■ **EXERCISE AIM**:
Report every line from the following entries that contains the string "computer".

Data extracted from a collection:
· · · · · · ·

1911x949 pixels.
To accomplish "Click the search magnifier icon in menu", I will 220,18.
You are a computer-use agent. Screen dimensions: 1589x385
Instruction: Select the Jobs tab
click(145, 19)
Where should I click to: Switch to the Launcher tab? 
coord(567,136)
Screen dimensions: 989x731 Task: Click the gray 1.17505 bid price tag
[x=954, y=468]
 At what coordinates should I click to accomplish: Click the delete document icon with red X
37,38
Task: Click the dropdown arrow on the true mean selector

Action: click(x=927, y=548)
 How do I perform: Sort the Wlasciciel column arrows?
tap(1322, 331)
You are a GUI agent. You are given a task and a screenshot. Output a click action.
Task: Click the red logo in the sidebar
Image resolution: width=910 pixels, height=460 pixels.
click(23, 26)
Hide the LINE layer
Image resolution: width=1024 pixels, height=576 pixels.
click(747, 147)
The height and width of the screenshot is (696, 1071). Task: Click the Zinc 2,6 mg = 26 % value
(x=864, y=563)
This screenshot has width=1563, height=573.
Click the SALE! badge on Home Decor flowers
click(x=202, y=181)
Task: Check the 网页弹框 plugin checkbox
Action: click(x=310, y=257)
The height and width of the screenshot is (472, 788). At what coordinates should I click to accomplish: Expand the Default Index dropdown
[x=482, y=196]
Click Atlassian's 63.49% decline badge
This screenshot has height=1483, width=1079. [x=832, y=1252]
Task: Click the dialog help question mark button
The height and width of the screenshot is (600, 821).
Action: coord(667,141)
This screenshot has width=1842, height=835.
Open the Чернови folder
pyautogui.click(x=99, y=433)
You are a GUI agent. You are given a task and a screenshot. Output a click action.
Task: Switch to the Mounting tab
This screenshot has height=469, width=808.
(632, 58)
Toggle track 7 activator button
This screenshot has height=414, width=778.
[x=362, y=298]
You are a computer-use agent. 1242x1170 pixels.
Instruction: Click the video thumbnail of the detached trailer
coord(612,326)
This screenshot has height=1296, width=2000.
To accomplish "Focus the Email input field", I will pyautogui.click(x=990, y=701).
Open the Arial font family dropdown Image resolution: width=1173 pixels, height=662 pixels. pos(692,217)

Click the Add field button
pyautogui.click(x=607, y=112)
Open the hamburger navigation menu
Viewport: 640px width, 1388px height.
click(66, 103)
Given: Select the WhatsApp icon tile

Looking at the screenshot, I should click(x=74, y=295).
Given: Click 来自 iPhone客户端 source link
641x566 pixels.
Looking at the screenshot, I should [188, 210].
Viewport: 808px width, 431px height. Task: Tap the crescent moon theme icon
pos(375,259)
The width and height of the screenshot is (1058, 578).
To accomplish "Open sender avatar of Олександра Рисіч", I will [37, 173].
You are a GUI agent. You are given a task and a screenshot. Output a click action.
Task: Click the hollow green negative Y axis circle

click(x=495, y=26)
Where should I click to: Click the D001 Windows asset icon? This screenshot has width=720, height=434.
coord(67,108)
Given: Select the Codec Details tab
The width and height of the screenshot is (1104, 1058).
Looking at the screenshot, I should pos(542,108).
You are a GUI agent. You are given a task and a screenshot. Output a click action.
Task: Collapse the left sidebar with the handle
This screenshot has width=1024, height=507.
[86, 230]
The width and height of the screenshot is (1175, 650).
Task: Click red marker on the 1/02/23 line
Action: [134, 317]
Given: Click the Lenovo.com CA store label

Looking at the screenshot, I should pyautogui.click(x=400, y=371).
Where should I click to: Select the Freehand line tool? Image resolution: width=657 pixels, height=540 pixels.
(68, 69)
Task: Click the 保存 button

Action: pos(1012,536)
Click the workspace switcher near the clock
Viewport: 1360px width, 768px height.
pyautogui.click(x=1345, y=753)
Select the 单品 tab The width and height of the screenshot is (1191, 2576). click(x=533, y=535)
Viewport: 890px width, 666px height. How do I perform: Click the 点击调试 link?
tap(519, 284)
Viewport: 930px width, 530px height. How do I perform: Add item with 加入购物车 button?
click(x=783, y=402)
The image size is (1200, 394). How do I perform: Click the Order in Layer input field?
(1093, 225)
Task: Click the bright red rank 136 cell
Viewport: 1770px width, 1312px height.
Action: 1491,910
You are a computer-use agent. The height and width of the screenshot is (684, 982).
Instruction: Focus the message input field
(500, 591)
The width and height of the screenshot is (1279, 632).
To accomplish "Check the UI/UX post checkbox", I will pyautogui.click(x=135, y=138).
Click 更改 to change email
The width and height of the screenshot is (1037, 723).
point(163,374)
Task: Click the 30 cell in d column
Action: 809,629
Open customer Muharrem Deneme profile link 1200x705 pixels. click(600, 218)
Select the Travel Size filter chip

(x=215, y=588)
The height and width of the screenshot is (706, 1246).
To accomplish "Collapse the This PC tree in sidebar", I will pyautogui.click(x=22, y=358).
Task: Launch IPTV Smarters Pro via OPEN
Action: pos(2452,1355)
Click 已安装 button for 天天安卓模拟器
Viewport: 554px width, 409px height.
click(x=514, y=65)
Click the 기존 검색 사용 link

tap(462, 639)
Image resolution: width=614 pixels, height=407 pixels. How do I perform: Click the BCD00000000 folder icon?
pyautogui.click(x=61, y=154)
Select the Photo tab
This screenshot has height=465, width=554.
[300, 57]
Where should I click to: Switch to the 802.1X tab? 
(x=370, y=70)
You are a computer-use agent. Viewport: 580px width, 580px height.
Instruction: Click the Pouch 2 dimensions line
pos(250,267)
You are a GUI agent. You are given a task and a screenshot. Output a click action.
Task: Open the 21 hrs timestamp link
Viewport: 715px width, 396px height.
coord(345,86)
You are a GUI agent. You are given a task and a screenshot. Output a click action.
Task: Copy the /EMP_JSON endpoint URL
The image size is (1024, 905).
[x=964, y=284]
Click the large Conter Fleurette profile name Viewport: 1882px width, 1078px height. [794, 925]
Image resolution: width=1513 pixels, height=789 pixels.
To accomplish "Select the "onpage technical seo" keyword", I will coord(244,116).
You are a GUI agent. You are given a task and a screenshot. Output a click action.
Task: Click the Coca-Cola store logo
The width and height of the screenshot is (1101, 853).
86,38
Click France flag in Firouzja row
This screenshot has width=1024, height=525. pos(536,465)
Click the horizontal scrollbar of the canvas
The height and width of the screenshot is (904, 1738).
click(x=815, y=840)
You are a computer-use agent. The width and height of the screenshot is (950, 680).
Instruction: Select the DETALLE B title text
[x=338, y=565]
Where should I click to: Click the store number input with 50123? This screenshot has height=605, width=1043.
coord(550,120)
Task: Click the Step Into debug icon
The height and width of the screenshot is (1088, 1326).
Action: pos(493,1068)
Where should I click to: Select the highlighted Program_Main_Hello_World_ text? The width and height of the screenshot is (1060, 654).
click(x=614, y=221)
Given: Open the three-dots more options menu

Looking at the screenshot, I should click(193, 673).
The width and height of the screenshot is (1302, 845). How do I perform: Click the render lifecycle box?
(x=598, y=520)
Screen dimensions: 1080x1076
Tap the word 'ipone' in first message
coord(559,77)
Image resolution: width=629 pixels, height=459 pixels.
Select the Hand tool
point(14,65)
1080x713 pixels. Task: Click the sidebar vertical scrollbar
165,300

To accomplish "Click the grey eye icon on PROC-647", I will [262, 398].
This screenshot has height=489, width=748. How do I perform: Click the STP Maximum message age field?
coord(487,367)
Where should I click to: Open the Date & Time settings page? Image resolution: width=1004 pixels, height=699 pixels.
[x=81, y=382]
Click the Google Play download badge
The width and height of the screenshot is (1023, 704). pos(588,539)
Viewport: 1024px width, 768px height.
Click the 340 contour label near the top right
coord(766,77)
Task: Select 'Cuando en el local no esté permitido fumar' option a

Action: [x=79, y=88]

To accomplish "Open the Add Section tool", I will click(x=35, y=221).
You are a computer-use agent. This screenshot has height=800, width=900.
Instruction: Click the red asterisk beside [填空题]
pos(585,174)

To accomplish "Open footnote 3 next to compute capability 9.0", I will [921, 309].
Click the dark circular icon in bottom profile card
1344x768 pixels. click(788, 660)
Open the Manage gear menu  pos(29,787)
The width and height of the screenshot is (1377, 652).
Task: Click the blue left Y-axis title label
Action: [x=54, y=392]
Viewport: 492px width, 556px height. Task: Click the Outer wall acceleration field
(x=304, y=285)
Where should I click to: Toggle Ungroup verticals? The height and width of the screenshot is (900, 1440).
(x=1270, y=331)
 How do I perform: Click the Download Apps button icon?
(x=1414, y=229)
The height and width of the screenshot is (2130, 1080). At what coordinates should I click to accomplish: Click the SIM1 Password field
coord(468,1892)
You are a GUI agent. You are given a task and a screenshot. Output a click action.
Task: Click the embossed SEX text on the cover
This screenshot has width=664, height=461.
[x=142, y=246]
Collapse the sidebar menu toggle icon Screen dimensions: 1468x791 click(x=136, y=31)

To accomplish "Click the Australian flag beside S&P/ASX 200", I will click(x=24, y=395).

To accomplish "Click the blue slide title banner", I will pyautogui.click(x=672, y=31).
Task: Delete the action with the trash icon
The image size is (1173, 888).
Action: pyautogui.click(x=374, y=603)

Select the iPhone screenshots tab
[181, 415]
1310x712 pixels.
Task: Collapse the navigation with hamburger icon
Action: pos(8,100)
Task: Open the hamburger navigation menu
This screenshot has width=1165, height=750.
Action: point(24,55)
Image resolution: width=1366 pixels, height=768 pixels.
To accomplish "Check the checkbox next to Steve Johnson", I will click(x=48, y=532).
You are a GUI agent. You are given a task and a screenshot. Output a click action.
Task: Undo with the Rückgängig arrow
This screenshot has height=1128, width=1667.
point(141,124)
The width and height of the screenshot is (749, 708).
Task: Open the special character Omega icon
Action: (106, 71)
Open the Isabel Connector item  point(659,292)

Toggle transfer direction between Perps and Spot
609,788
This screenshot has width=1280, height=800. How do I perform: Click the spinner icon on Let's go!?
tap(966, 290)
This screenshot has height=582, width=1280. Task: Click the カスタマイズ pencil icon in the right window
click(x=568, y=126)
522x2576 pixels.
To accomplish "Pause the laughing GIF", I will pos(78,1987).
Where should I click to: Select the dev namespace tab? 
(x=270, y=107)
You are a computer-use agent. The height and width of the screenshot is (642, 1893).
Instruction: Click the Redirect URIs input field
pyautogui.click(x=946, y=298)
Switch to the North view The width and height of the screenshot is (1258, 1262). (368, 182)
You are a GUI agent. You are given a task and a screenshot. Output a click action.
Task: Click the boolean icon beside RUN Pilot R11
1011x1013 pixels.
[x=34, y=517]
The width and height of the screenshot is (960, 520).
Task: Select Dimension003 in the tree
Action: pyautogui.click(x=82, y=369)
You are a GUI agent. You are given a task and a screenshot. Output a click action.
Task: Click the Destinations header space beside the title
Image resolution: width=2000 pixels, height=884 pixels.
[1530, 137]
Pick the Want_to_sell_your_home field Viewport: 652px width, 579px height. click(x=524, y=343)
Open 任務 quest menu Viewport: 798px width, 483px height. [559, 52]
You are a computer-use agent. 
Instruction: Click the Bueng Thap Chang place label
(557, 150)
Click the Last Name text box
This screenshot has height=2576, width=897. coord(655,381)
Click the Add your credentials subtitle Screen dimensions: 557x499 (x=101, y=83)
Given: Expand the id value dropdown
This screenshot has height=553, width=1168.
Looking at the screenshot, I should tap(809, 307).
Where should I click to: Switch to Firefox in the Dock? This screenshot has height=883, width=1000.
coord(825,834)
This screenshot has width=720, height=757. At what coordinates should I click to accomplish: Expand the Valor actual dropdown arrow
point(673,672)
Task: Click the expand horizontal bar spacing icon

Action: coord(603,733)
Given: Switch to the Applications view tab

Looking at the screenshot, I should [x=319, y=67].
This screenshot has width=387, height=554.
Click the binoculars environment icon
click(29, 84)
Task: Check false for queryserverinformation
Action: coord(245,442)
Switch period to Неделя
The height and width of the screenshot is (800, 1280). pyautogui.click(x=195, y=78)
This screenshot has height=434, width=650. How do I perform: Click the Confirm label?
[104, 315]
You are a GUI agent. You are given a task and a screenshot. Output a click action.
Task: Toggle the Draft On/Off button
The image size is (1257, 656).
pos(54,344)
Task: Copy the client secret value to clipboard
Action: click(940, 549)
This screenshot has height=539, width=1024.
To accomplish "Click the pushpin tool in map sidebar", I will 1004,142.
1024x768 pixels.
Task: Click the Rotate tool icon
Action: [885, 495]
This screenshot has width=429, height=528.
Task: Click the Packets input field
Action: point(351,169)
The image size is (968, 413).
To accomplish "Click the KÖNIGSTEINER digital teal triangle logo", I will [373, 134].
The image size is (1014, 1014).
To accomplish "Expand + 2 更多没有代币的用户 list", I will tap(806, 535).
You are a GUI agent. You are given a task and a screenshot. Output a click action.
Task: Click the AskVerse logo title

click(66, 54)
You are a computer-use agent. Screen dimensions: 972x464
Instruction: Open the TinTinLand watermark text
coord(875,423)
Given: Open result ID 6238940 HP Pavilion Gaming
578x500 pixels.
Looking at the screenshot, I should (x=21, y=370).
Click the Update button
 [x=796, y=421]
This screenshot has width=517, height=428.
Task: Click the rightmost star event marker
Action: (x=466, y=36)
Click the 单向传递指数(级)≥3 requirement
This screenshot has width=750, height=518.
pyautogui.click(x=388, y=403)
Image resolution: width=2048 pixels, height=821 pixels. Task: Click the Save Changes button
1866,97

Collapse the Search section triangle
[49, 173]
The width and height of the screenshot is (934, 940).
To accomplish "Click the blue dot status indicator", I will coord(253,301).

· · · · · · ·

■ **WRITTEN RESPONSE**:
You are a computer-use agent. Screen dimensions: 1589x385
You are a computer-use agent. 1242x1170 pixels.
You are a computer-use agent. The height and width of the screenshot is (684, 982).
You are a computer-use agent. Viewport: 580px width, 580px height.
You are a computer-use agent. The width and height of the screenshot is (950, 680).
You are a computer-use agent. This screenshot has height=800, width=900.
You are a computer-use agent. The height and width of the screenshot is (642, 1893).
You are a computer-use agent. 
You are a computer-use agent. Screen dimensions: 972x464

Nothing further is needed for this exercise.